With increased demand for virtual card capabilities from Australian businesses, merchants and service providers, we keep being asked by our customers whether virtual payment cards are subject to Payment Card Industry Data Security Standard (PCI DSS). If they are, what would be the impact and their obligation against the payment standard?
First, let’s start with what is a virtual payment card?
When we talk about the virtual cards of course there is no physical plastic card involved, and it is a randomly generated payment card number just like a normal credit or debit card with an expiry date and CVV number under your name or business/merchant name. These cards can be used anywhere online, over the phone or in-store (depending on the virtual card provider). The virtual payment cards can be stored on mobile phones, e-wallets, smart watches and computers.
There are two main types of virtual payment cards, single use (one-use, non-reloadable or disposable) and multi-use (reloadable) virtual cards.
With single use virtual cards, temporary account numbers are used, so if a fraudster obtained the account number, it wouldn't work because the payment number was valid for a single transaction only. Single use non-reloadable virtual cards can be the right payment option when it comes to one-time payments.
With multi-use (reloadable) virtual cards, your personal details aren’t attached to the card either, so you can shop securely and in anonymity again and again, as long as you have sufficient funds available on the card. Some reloadable virtual card platforms also give you the ability to freeze or delete a virtual card that has been compromised and instantly replace it with a new one.
By having a quick look at some of the biggest payment data breaches such as; Equifax with ~143 million accounts compromised, Target with ~110 million accounts compromised, and Ashley Madison with ~37 million accounts compromised, we agree that virtual payment cards can add another layer of protection to online endeavours.
Entities who offer virtual payment cards in Australia
In Australia, some of the major banks, financial institutions and service providers offer virtual cards, however there are different services, features and capabilities.
For example, ANZ offer a solution for businesses and corporations called “ANZ Virtual Card”. The ANZ Virtual Card is a 16 digit Visa account number that supports payments of strategically managed accounts, allowing multiple employees to purchase on behalf of an organisation without issuing individual plastic cards. It also provides unauthorised transactions insurance.
Westpac has a virtual card solution under its commercial card program. It is a secure and convenient way to manage the travel and procurement purchases from your suppliers. The Westpac Virtual Card solution is also commonly used as a payment tool lodged at Travel Management Companies (TMCs) to conveniently use for travel related expenses.
Amex, Mastercard and Visa also have virtual prepaid cards which are provided by different gift card platforms in Australia.
While virtual payment cards provide another layer of security, if your bank or financial institute doesn't offer one, there are other security controls that you can consider for your online transactions such as Verified by Visa, MasterCard’s Secure code and American Express SafeKey.
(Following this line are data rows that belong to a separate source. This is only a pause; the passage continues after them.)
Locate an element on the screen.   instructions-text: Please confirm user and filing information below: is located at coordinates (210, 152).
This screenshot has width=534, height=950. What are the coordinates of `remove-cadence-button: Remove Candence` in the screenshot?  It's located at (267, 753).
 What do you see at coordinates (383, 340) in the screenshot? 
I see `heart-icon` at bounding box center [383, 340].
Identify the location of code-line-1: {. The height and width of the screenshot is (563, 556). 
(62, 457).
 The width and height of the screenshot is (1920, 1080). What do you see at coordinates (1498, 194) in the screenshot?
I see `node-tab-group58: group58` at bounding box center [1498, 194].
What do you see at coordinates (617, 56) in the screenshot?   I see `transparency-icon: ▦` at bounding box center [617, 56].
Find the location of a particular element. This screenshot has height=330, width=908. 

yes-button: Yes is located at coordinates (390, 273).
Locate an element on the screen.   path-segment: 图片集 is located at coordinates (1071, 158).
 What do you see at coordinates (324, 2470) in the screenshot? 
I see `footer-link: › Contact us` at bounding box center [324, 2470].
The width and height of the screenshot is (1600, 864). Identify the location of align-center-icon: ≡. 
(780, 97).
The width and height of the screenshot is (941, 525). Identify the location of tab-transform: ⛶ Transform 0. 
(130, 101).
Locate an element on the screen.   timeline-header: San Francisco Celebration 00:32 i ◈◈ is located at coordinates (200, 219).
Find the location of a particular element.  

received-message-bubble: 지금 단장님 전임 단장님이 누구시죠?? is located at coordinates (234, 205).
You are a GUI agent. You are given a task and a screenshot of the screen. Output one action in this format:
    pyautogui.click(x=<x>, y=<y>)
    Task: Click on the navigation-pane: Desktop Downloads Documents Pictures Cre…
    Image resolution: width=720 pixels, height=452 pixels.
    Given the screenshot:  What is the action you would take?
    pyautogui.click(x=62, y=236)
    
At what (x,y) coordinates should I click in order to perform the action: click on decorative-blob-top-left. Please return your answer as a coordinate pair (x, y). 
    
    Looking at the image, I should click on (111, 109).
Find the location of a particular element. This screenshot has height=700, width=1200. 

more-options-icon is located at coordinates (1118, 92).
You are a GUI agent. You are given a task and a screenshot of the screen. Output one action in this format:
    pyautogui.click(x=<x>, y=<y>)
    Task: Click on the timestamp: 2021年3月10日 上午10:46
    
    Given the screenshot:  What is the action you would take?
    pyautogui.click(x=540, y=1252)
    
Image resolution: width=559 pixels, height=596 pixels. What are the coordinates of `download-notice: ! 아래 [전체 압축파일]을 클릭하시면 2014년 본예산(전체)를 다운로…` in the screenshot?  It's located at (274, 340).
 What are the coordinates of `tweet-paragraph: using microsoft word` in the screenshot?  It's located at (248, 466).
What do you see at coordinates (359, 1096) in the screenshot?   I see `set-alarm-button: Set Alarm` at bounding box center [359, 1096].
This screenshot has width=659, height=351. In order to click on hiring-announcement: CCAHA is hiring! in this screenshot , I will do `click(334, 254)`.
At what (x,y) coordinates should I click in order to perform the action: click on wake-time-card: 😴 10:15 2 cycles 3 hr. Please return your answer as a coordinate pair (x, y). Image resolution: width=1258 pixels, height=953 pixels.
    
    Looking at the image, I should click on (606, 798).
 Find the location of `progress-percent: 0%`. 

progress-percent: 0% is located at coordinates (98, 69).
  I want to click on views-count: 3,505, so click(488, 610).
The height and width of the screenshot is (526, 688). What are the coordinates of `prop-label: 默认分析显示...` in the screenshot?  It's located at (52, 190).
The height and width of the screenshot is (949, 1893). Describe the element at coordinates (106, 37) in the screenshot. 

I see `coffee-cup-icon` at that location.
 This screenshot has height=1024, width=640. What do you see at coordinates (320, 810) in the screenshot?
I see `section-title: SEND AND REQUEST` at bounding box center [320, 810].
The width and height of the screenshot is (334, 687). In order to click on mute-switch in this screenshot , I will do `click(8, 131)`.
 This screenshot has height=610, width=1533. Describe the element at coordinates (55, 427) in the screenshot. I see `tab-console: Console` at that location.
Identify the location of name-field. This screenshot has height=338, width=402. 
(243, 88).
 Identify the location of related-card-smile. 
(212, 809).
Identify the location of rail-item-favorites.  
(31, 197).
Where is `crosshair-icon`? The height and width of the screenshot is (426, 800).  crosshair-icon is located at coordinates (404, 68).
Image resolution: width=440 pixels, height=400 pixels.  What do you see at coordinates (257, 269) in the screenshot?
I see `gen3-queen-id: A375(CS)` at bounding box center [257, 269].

This extra level of security is called 3-D Secure which is a globally accepted authentication solution designed to make e-Commerce transactions more secure in real-time.
Are the virtual card numbers in scope for PCI DSS?
Since virtual payment cards are becoming more common, merchants and service providers are receiving more virtual card transactions through their systems and environment, that’s why it is important to understand your obligation against PCI DSS.
To understand the impact of these cards on PCI DSS scope, the best place to start with is the Payment Card Industry Security Standards Council (PCI SSC) website (Article Number 1285 and 1286), which says:
“PCI DSS applies to all primary account numbers (PANs) that represent a PCI founding payment card brand (American Express, Discover, JCB, MasterCard, or Visa). This includes PANs that are only provided electronically (virtual PANs) as well as PANs that correspond to a physical payment card. Whether a one-time PAN is in scope for PCI DSS will depend on the particular restrictions around their usage as defined by the payment brands. Entities should contact the applicable payment brand to determine how PCI DSS applies.”
The above statement puts the onus squarely on the payment brands, so let’s see what the card brands’ (MasterCard in this case) position is.
What is MasterCard’s position on Single Use Virtual Card Numbers and PCI compliance?
MasterCard does not consider Single Use Virtual Card Numbers (SU-VCNs) to be in scope of PCI DSS requirements. The SU-VCN becomes inactive/disabled after only one authorisation; therefore, the virtual PAN data cannot be reused for fraudulent activities within the payment ecosystem. However, it is important to note that even though a SU-VCN may be considered “out of scope” for PCI DSS, it does not mean that the systems and/or entities that are storing, transmitting or processing the SU-VCN are also out of scope. PCI DSS will apply anywhere a multi-use PAN is stored, transmitted or processed. If the systems storing, transmitting or processing the SU-VCN also store, transmit or process multi-use PANs, those systems will remain in scope of PCI DSS requirements.
Virtual payment cards are in scope for PCI DSS if a multi-use PAN or multi–use virtual payment card is stored, transmitted or processed.